*** Text for analysis ***
Seek the assistance of an experienced West Jordan Utah real estate lawyer when you are negotiating with a lender for funds to develop your property in Utah.
Generally, lenders recoup their costs and make a profit from charging interest on their loans and charging fees for the privilege of borrowing their money. Interest, as discussed earlier, is earned throughout the life of the loan. Financing fees are earned prior to or at the time when the loan is provided. Some fees are direct pass through of costs incurred by the lender; other fees are charged as a flat amount or percentage of the loan to cover the lender’s staff time for underwriting or considering the loan request and profit. The following are common fees and charges:
• Application fee—A lender usually charges a flat fee to consider a loan application.
• Commitment fee—A commitment fee usually is assessed as a percentage of the total amount of the loan that the lender agrees to provide. The fee must be paid by the buyer in order to receive the lender’s written commitment to make the loan and only after the bank has committed verbally to make the loan to the borrower.
• Loan discount or origination fee—A lender may charge the borrower a loan discount fee at the time when the loan is provided. This fee, usually assessed as a percentage of the loan provided, allows the lender effectively to increase the interest rate on the loan indirectly. For example, if the lender provides the borrower with a $1,000,000 loan at 10 percent interest per year, amortized over 30 years, the regular monthly payments to fully amortize the loan would be $8,820. However, if the lender also charges a 1 percent discount fee for the loan, the borrower must pay ,000 at the time it borrows the money.
• Appraisal fee—The lender will order an appraisal of the property from a list of its approved appraisers. Lenders will seldom accept an appraisal from an appraiser selected by the borrower. The lender will require the borrower to pay for the appraisal, often in advance of both the appraisal’s completion or the lender’s commitment to the project. To the extent possible, in order to limit uncertainty, buyers should negotiate with lenders in advance to predetermine the appraisal cost and all related costs.
• Credit reports—Most lenders will require the borrower to pay the costs incurred to secure a credit report on the borrower and/or its principal partners.
• Property inspection fee—Many lenders, especially construction lenders, will hire an architect or construction manager to inspect the property prior to payment of a draw request. These costs will be passed on to the borrower.
• Attorney’s fee—The lender will pass through to the borrower all of its legal costs incurred to process and close the loan.
Before you sign any document given to you by the lender, have the document reviewed by an experienced West Jordan Utah real estate lawyer.
*** End of Text for analysis ***
*** Source data ***
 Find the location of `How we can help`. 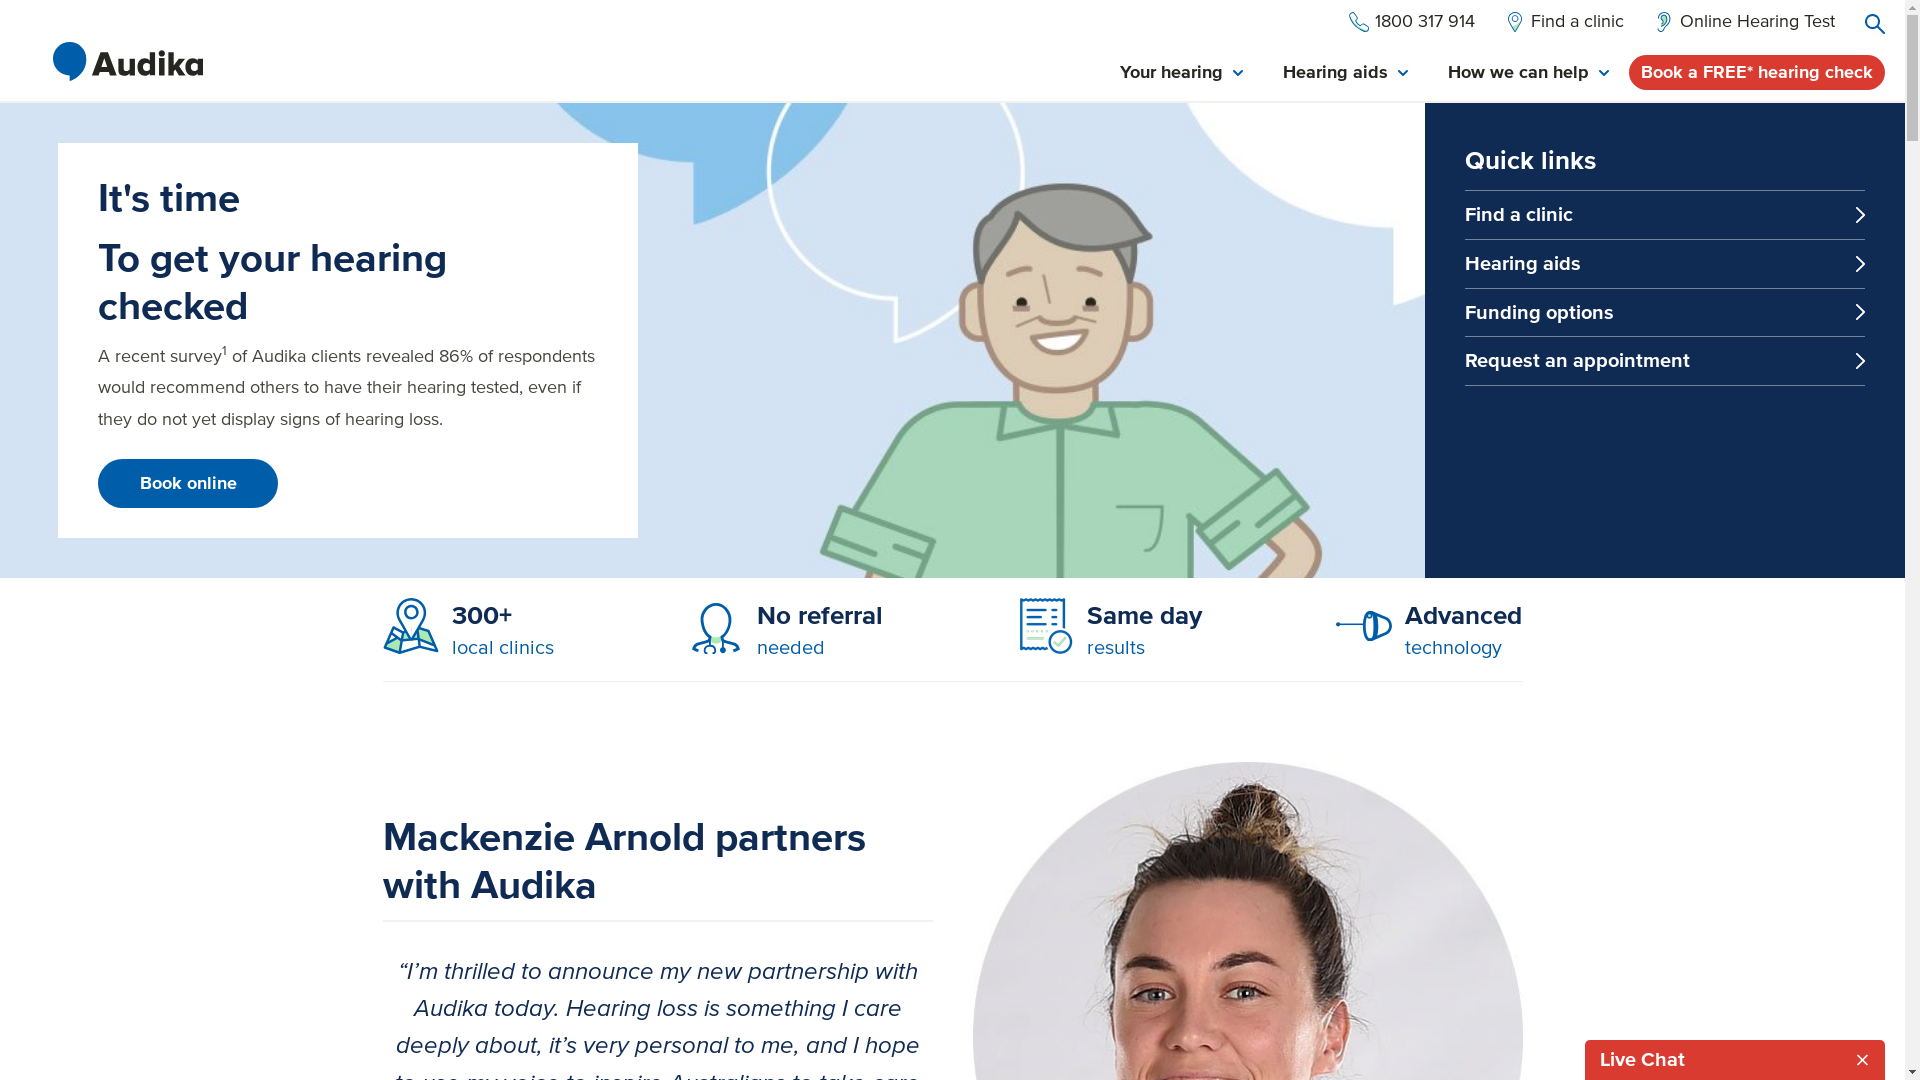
*** End of Source data ***
(Activity 1) Reproduce, word for word, the part of the passage on lender fees between "Generally, lenders recoup" and "a loan application.", inclusive.
(Activity 2)
Answer these questions from the passage on lender fees:
(a) How does a lender usually charge for considering a loan application?
(b) From where does the lender order an appraisal of the property?
(c) Whom do many construction lenders hire to inspect the property before paying a draw request?
(Activity 3) Sum up the passage on lender fees in two sentences.

(Exercise answer 1)
Generally, lenders recoup their costs and make a profit from charging interest on their loans and charging fees for the privilege of borrowing their money. Interest, as discussed earlier, is earned throughout the life of the loan. Financing fees are earned prior to or at the time when the loan is provided. Some fees are direct pass through of costs incurred by the lender; other fees are charged as a flat amount or percentage of the loan to cover the lender’s staff time for underwriting or considering the loan request and profit. The following are common fees and charges:
• Application fee—A lender usually charges a flat fee to consider a loan application.

(Exercise answer 2)
(a) As a flat fee.
(b) From a list of its approved appraisers.
(c) An architect or construction manager.

(Exercise answer 3) Lenders recoup their costs and make a profit by charging interest over the life of a loan and by charging financing fees before or when the loan is provided. Common fees include application, commitment, loan discount or origination, appraisal, credit report, property inspection, and attorney's fees, and a West Jordan Utah real estate lawyer should review any lender document before the borrower signs it.